Bajaj Auto, the Pune-based two and three-wheeler maker has once again pipped diversified auto major Mahindra & Mahindra to become the country's second most valuable automaker. The shares of the Rajiv Bajaj-led auto company, which prides in its industry-beating 20 per cent operating margin, has been consistently above M&M’s since December 11 last year.
On Friday, Bajaj Auto had a market capitalisation of Rs 59,420 crore against M&M’s Rs 54,395 crore, as per the closing price on the Bombay Stock Exchange.
In terms of revenue, Bajaj Auto is still the smallest among India’s big five auto makers.
Analysts attribute Bajaj Auto’s smart performance in the stock markets to the company’s differentiated product and growth strategy. While most of its automotive peers are trying to throw their net as wide as possible, Bajaj is playing to his strengths and has remained focused on segments where it can dominate the market.
“The Company owes success to its differentiated product portfolio. It has a niche business in three wheelers which faces little competition and in motorcycles it follows a different brand positioning than competitors. Margins also get a boost from exports, which are now a sizeable part of its revenues,” says an auto analysts with a leading brokerage firm in Mumbai. Bajaj Auto has appreciated by nearly 30% in the last 12-months but he still has a buy rating on the stock.
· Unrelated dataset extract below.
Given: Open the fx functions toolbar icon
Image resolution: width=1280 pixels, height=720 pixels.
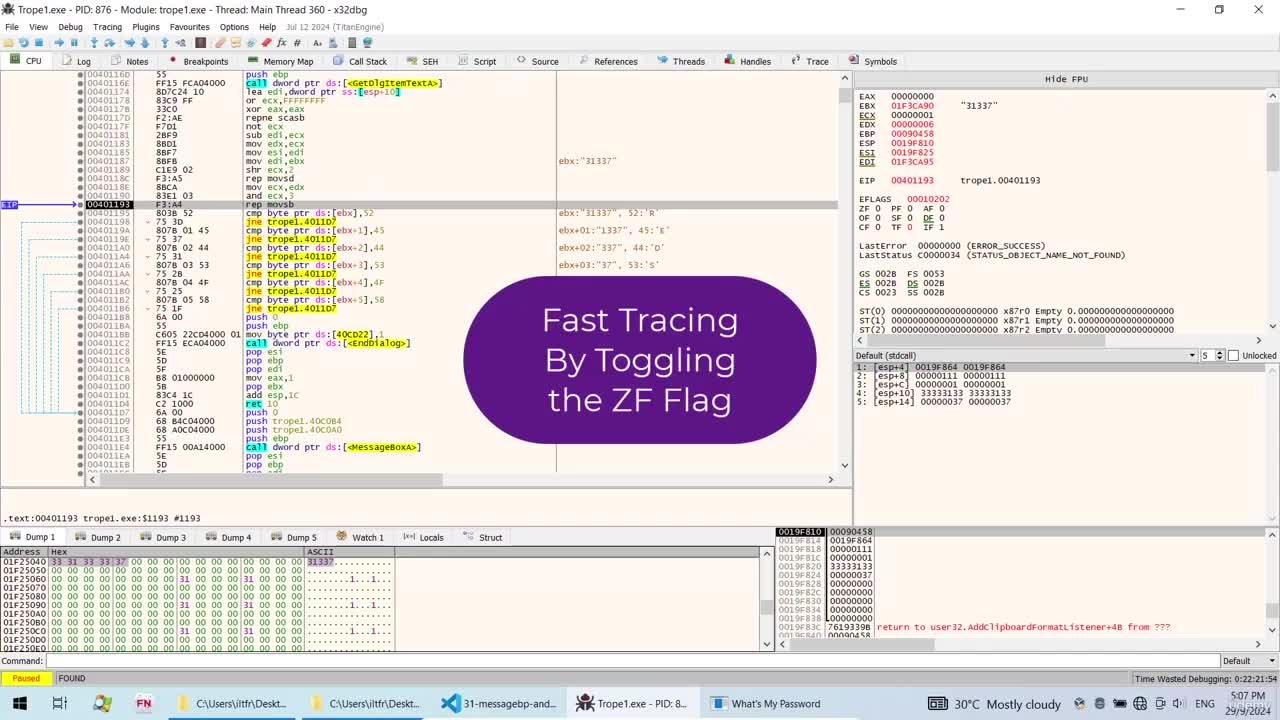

The company's market share in the 150cc and above segment (but below 250cc), where it sells Pulsar, Avenger and KTM bikes, stands at 54%, as per December data released by the Society of Indian Automobile Manufacturers. In contrast, its volume share in the entire motorcycle market (excluding exports) is less than 30%. This helps the company to make for profits per unit of than competitors. According to industry estimates, Bajaj Pulsar range for instance has operating margin of 20% against 15-16% in the sub 125cc segment.
Bajaj’s singular focus on branding and product differentiation has also helped the company to maintain margins even in the face of stagnant volumes in the current financial years. In the first nine months of the current fiscal, Bajaj Auto reported operating margins of 22.6%, the highest among all auto majors in India.
The biggest cash cow for company is, however, its three-wheeler business where operating margins are reported to be around 25% with steady volume growth with insignificant marketing and product development cost. The segment comprising goods and passenger carriers faces much less competition than the two-wheeler business with Piaggio and Mahindra being the only competitors.
In addition, Bajaj Auto is the second largest automobile exporter from India in terms of value after Hyundai Motor India though it remains the largest automobile exporter in volume terms. Every third bike the company produces in India is exported to markets such as South East Asia, Africa and Latin America. During the first nine-months of the current fiscal, Bajaj Auto’s export revenues was Rs 5152 crore and it accounted for a third of its total revenues.